HAVANA - Cuba's Communist Party is expected to consider a strategic overhaul at its first National Conference in 50 years next month, including a radical presidential proposal to impose term limits on top leaders.

President Raul Castro has said the gathering, set for January 28, will tackle big social issues like discrimination and official corruption, and will look at how to handle Cubans' access to the Internet and social media.

It will also take on a proposal by Castro, 80, to impose a 10-year term limit on government officials, including the president and party leaders.

Such changes would amount to a mini-revolution in the country where his brother -- the revolutionary icon Fidel Castro -- ruled for almost five decades before handing over power to Raul in 2006.
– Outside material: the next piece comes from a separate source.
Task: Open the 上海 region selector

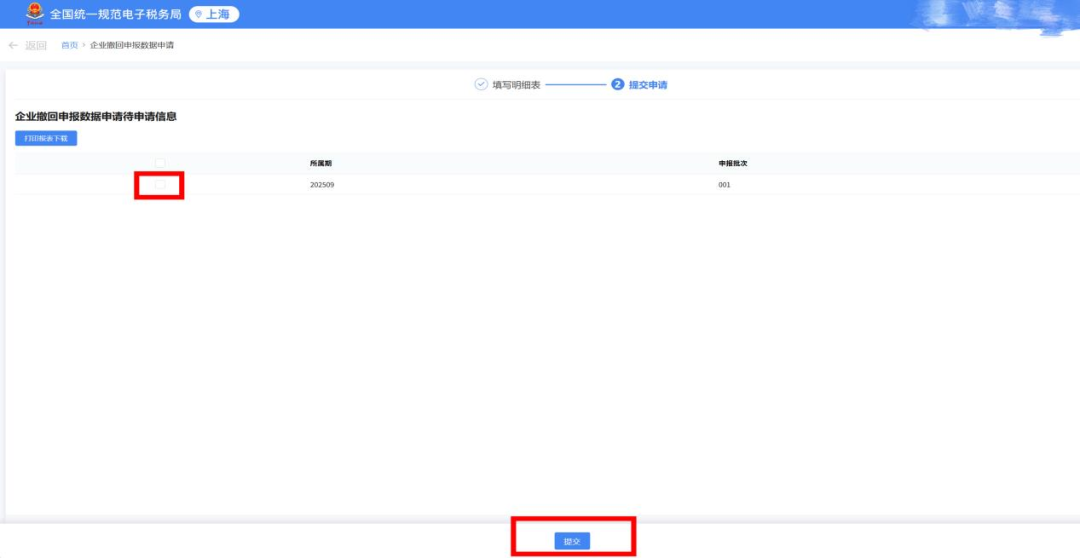Action: (x=214, y=15)
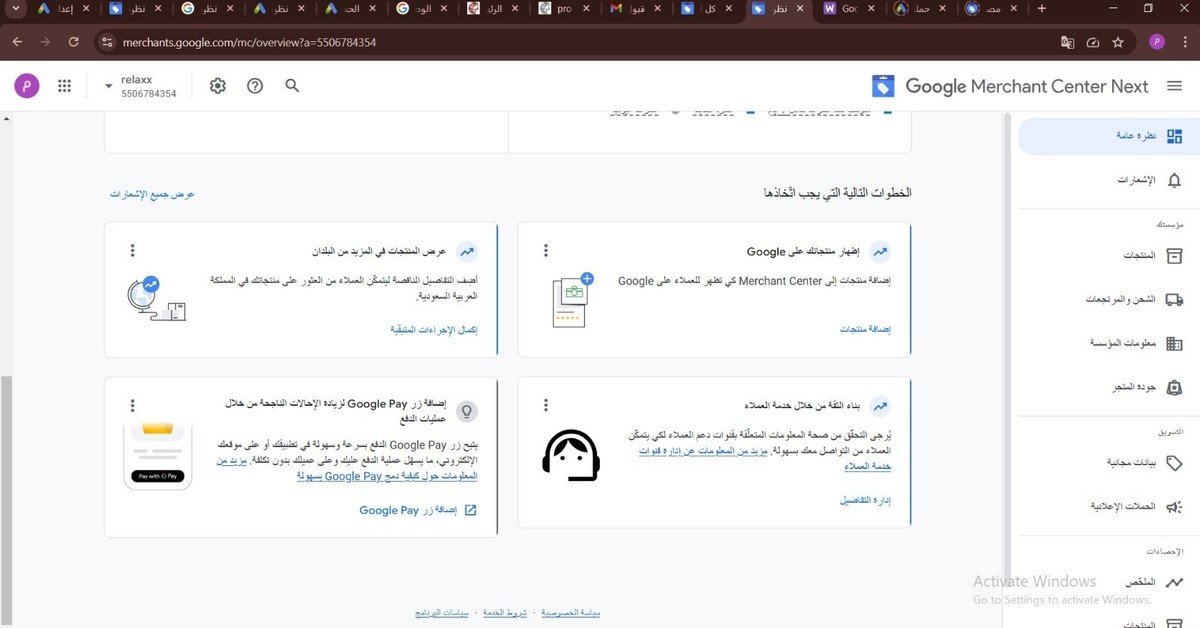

"In January, the party's National Conference is to be held, so there is no time to rest," the president told the National Assembly on Friday.

He was more direct on August 1, saying: "If we do not change our mentality, we are not going to be able to ride out the changes that are necessary to guarantee" the current system remains in place.

As defense chief, Raul Castro turned Cuba's armed forces into major players in the country's tourism sector. Few expected he would open Cuba up politically, but many thought he would champion economic reforms.

He has implemented some reforms, such as allowing Cubans to have cell phones and stay in hotels once reserved for foreign tourists. He has also pared state payrolls while encouraging more Cuban workers to be self-employed.

But some analysts argue the president has dragged his feet on other reforms, even as Cuba's economy has sputtered. Others believe that his range of motion may be limited by the still-influential Fidel.

The Americas' only one-party Communist regime has been on the ropes economically and politically since the end of the Cold War. The nation of 11.2 million has been in economic crisis mode for over 20 years.

With the loss of vital Eastern Bloc partners in the early 1990s, Cuba's economy largely collapsed, sending thousands of Cubans fleeing on fragile rafts across the Florida Straits to the United States.

The two countries still do not have full diplomatic ties.

Havana later found a new ally in Hugo Chavez, the left-wing leader of oil-rich Venezuela.

Over the past decade Venezuelan aid has allowed Cuba's leaders to indefinitely postpone the kind of market reforms undertaken by formerly communist countries elsewhere in the world.

January's high-stakes party conference could well be the last one for the Castro brothers, given their age -- both are in their 80s -- and Cuba's dire economic straits. Most Cubans make the equivalent of under 20 dollars a month.

As long ago as December 2010, Raul Castro warned the National Assembly: "Either we put this right, or it is time to stop getting close to the edge ... We are sinking, and we will sink ... the efforts of whole generations."